## EXERCISE
Copy out again, with no change, the part that opens with the line containing "790x582 pixels." and closes with the line containing "Coc Coc browser". Leave the pictures out.

### DATA ENTRIES ###

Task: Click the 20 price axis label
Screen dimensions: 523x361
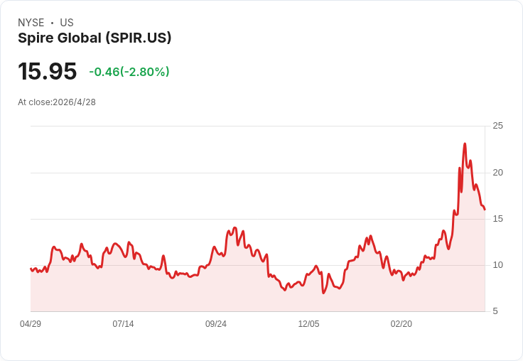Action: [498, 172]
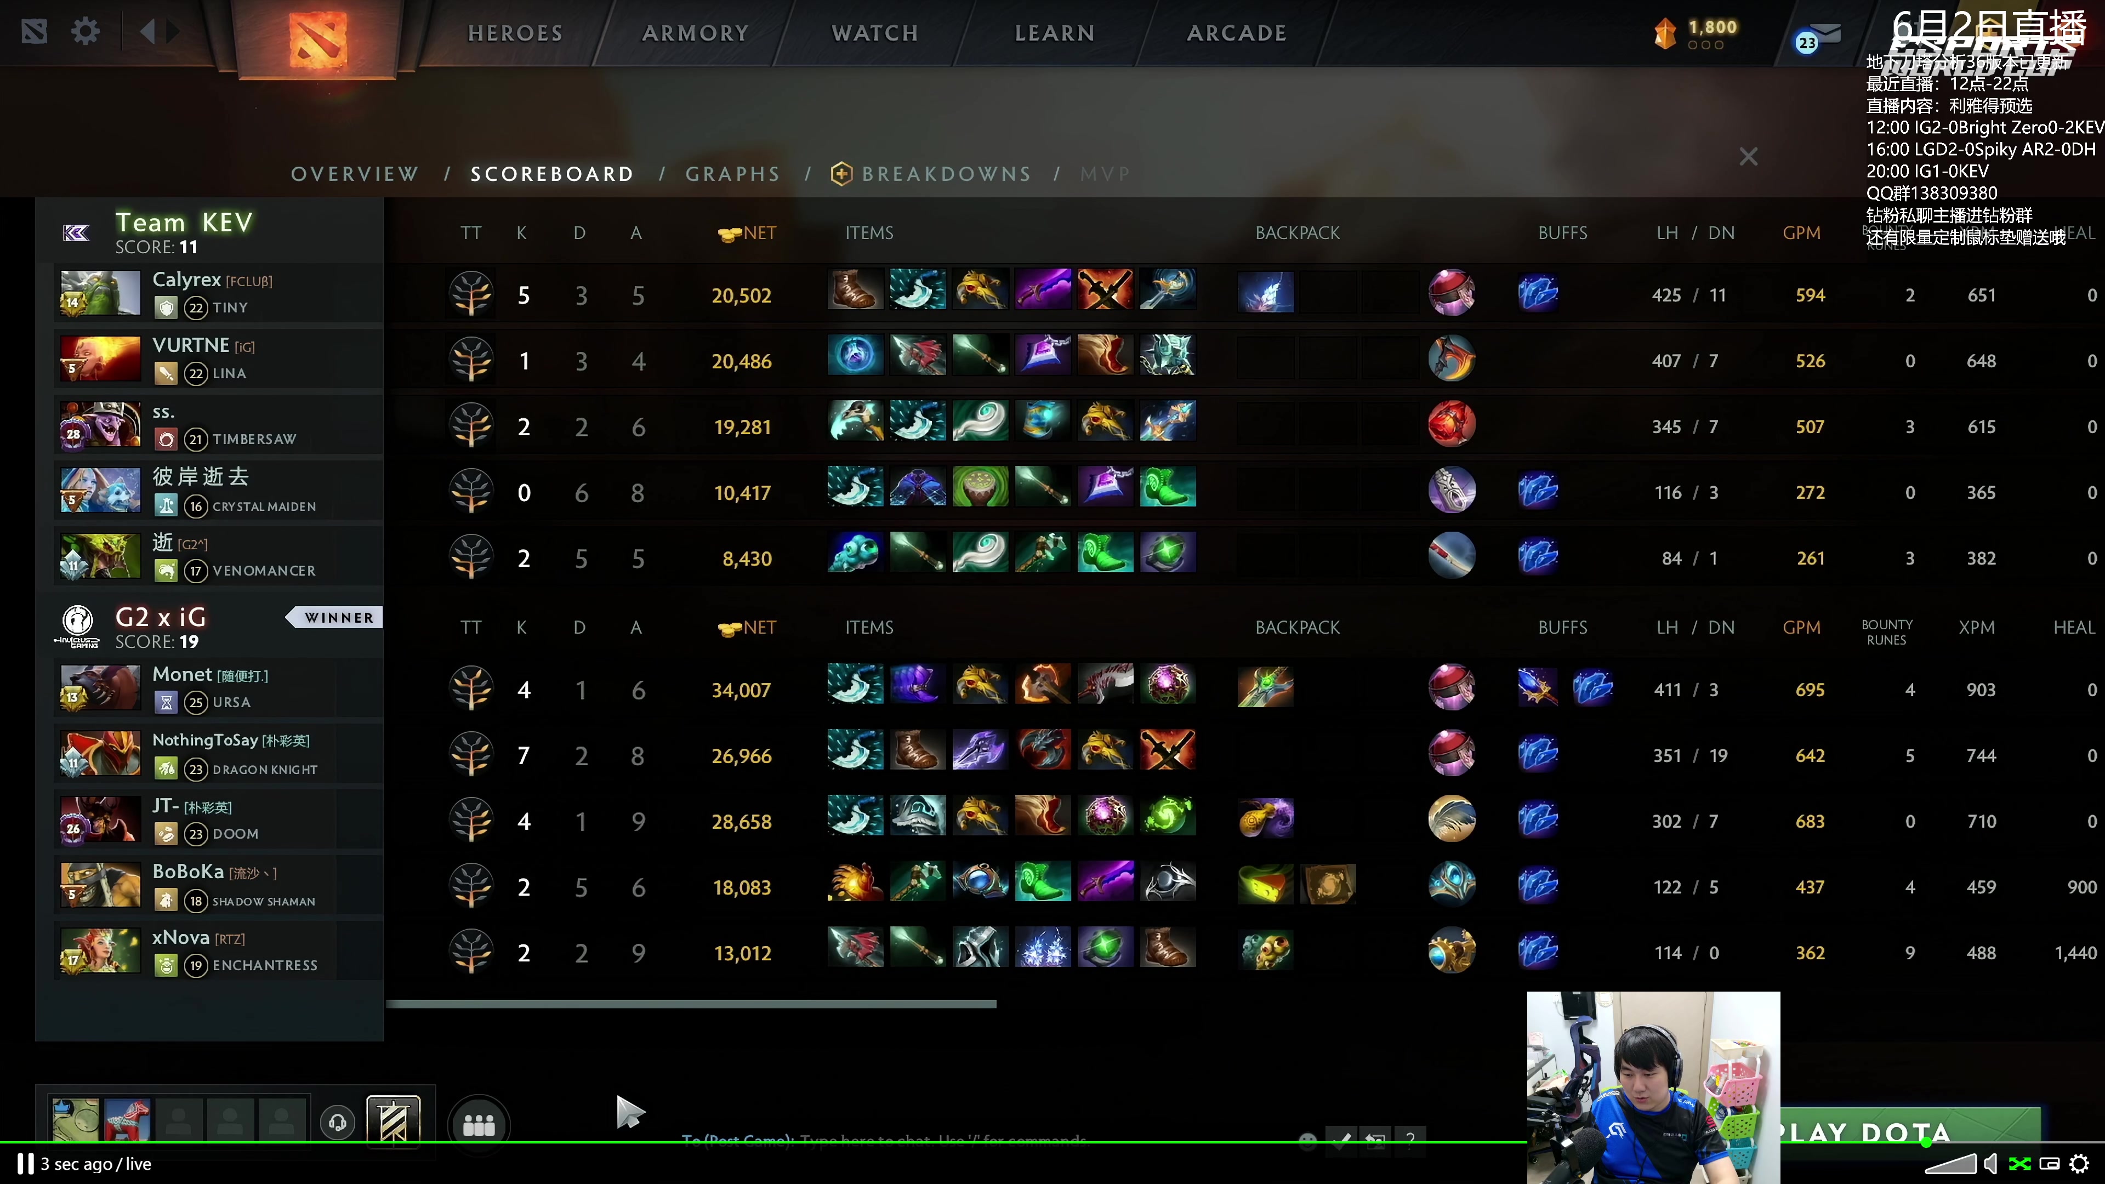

###
### DATA ENTRIES ###

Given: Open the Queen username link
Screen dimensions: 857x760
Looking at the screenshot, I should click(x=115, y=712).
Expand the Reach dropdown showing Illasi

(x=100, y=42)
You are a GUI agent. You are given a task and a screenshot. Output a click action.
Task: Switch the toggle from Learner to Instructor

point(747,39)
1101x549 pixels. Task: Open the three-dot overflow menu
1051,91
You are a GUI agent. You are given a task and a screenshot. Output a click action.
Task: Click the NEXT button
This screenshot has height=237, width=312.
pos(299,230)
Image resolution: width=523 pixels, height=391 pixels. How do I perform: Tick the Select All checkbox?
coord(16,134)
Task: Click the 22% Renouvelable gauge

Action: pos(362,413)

###
### DATA ENTRIES ###

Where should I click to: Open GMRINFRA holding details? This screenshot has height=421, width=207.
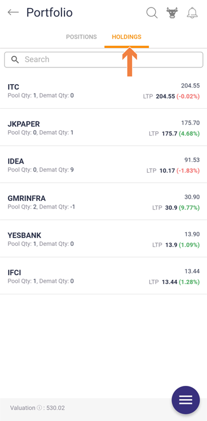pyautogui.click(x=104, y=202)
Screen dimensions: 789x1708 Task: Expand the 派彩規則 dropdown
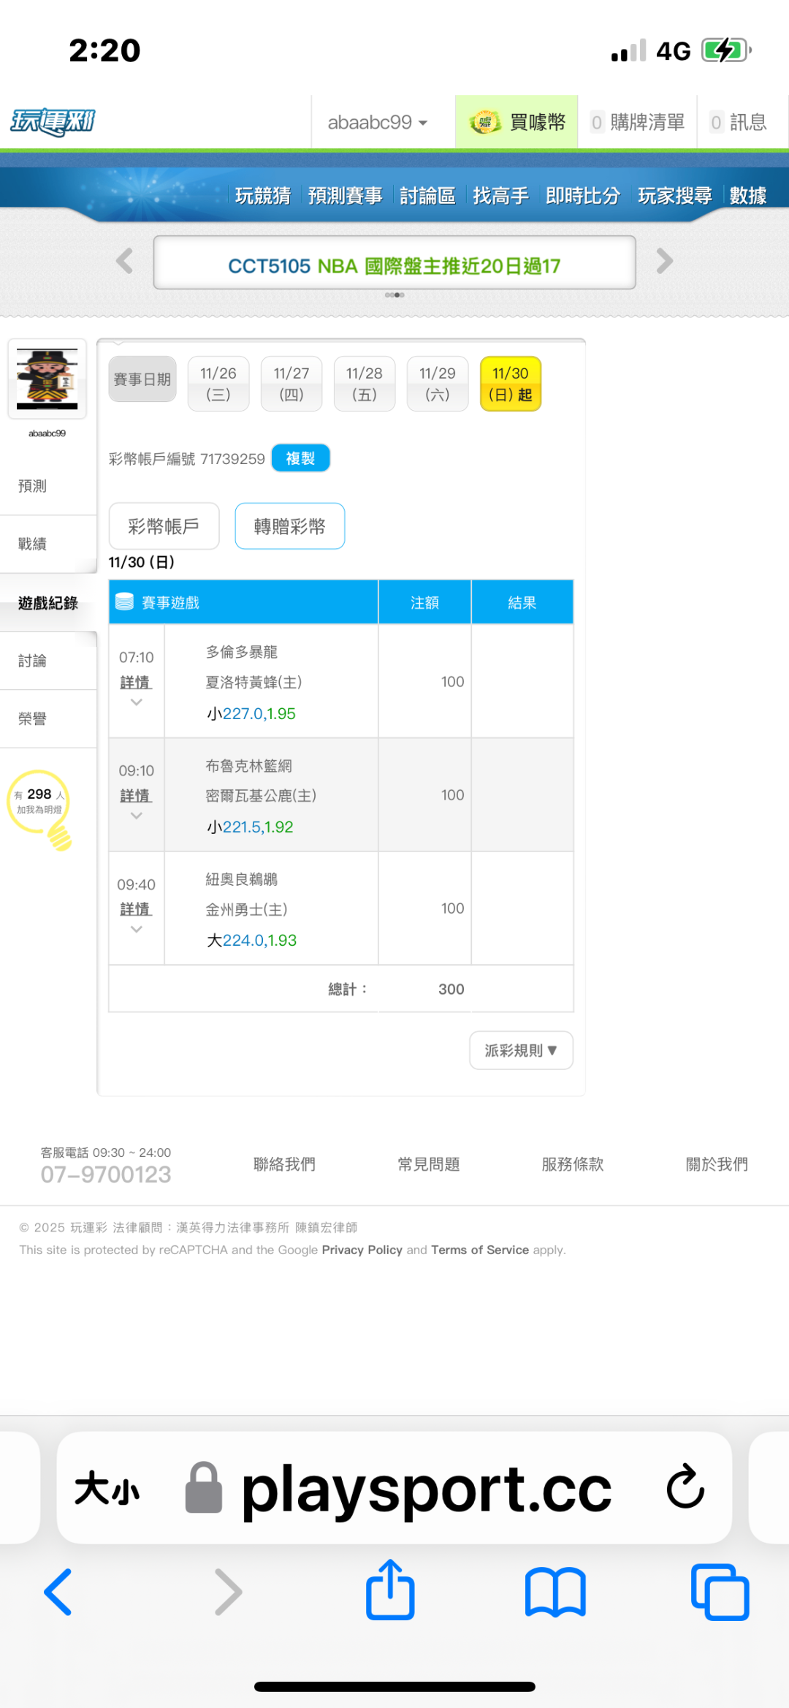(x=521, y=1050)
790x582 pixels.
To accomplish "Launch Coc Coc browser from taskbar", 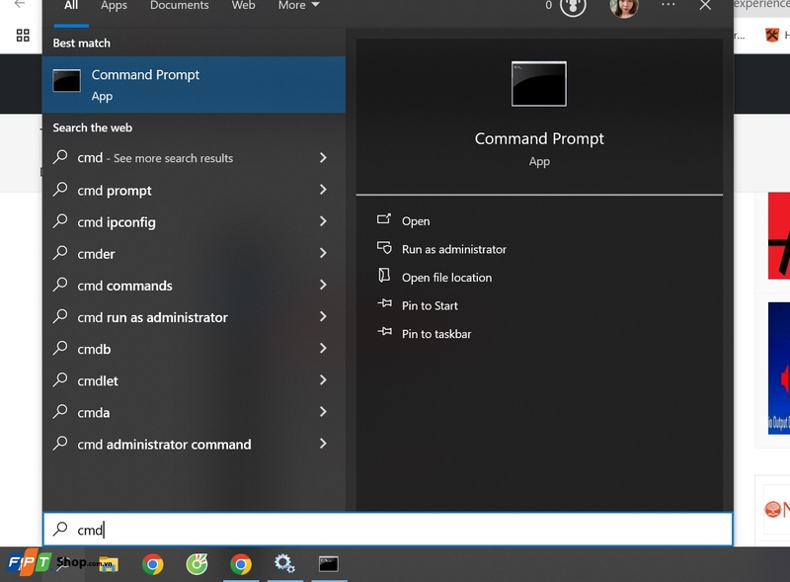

###

## RESPONSE
790x582 pixels.
To accomplish "Launch Coc Coc browser from taskbar", 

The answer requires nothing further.